FoMoE: Breaking the Full-Replica Barrier with a Federation of MoEs
Abstract
Pre-training Large Language Models (LLMs) typically demands large-scale infrastructure with tightly coupled hardware accelerators. Mixture-of-Experts (MoEs) architectures partially decouple model capacity from per-token compute. This efficiency alone does not make MoE training feasible over ordinary Internet links or loosely connected commodity hardware since active expert routing still assumes high-speed datacenter fabrics. Low-communication methods such as DiLoCo and Photon reduce synchronization frequency across distributed sites, mitigating bandwidth constraints, yet still require full model replicas at every site. This creates a mismatch: modern MoEs have sparse data paths, but their distributed training infrastructure remains communication-dense and memory-inefficient, limiting attempts to pool geographically distributed compute. In this work, we introduce FoMoE, a system that breaks the full-replica paradigm by partitioning expert layers across workers and skipping non-resident experts during local training.

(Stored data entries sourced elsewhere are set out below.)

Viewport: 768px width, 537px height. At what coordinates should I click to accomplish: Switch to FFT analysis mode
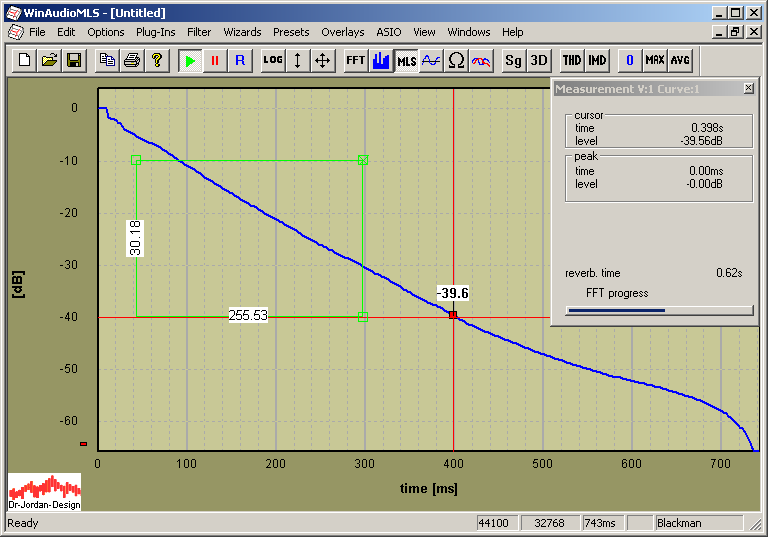355,60
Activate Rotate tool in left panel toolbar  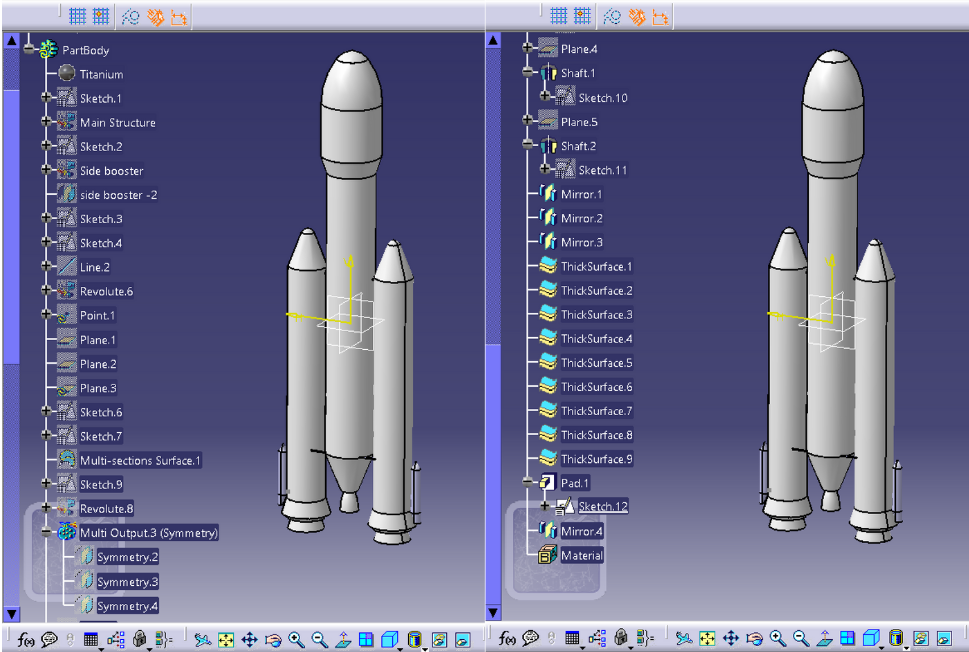click(273, 639)
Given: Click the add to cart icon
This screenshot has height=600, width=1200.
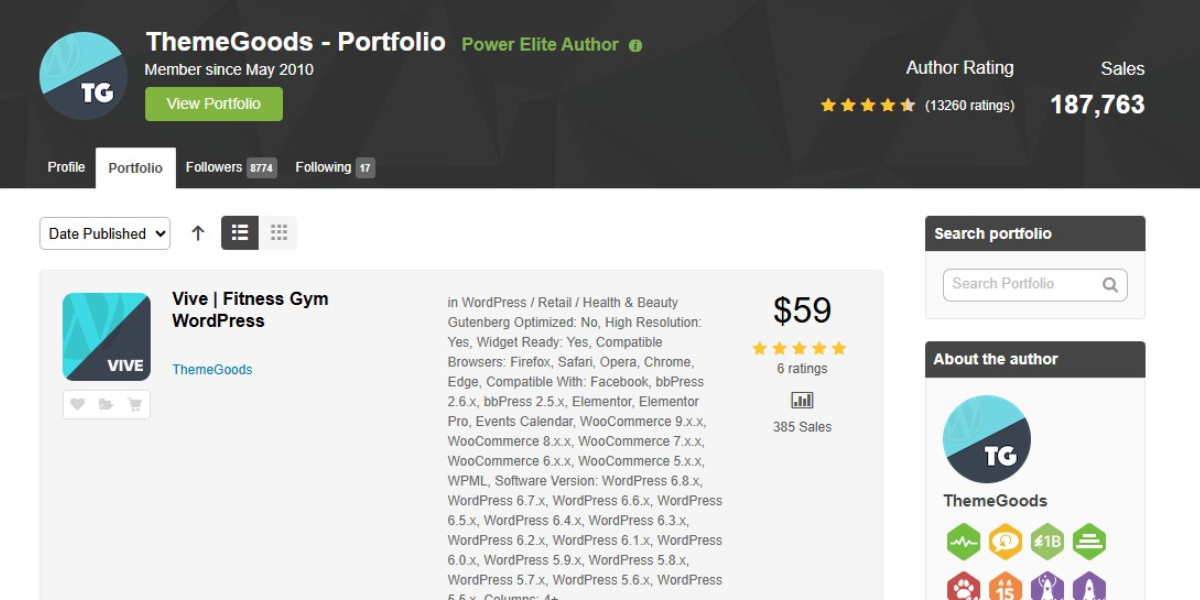Looking at the screenshot, I should [135, 404].
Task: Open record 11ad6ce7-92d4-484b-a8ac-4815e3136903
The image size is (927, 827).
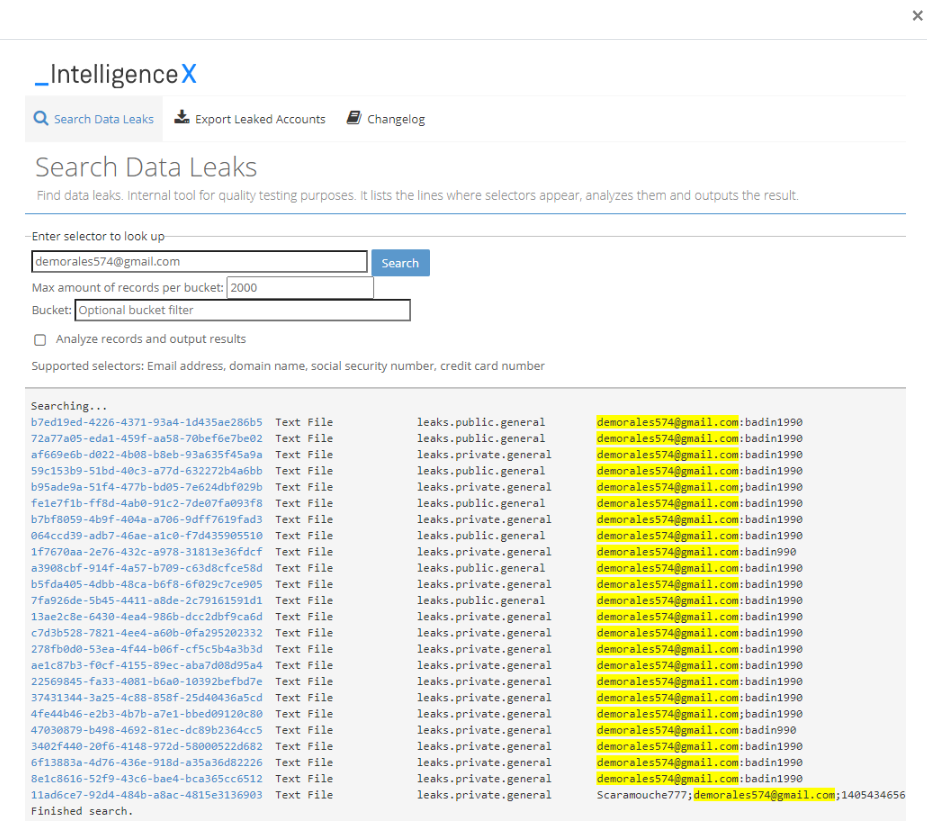Action: tap(147, 795)
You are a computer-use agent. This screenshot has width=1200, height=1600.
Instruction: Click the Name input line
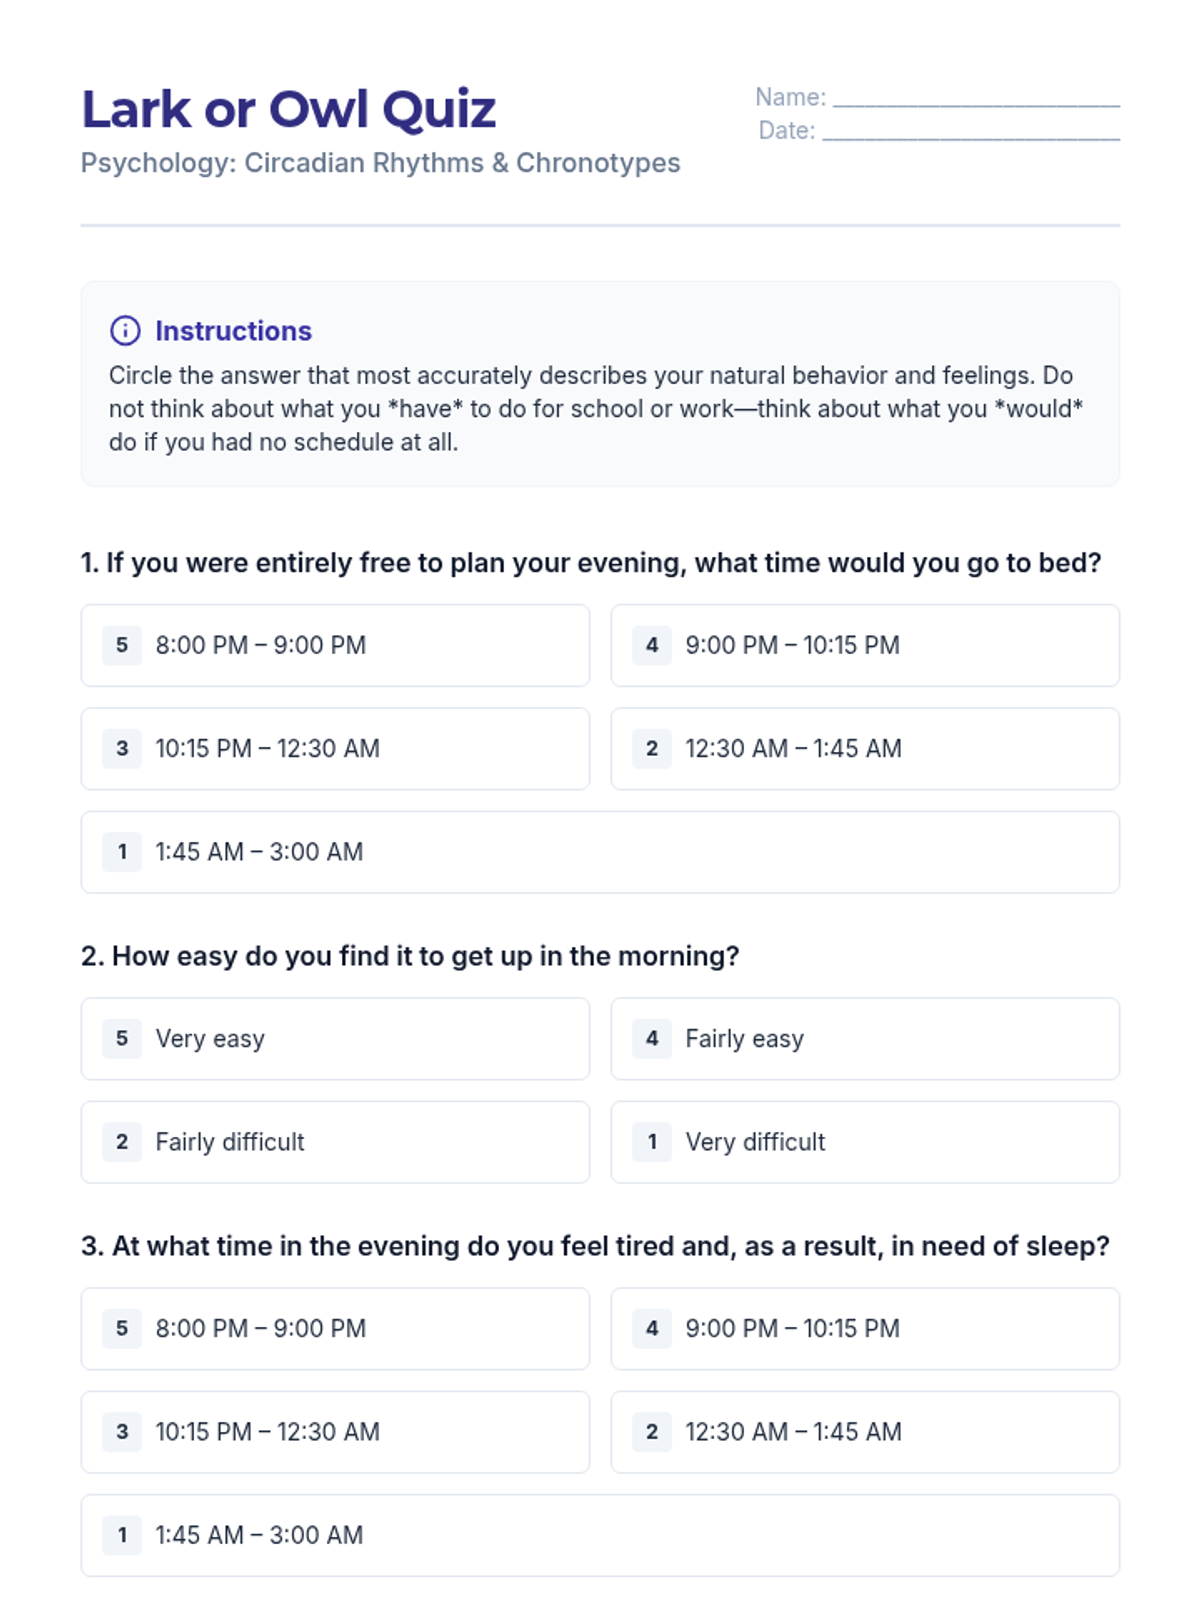tap(975, 98)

We demonstrate that FoMoE: (I) reduces communication costs by up to 1.42x over efficient baselines and 45.44x over Distributed Data Parallelism (DDP) via partial expert replication in controlled regimes; (II) achieves empirical throughput speedups of up to 1.4x through the skip-token mechanism; and (III) shows stable routing in the trained regimes and projects the communication/memory benefits to 100B-scale configurations through system modeling.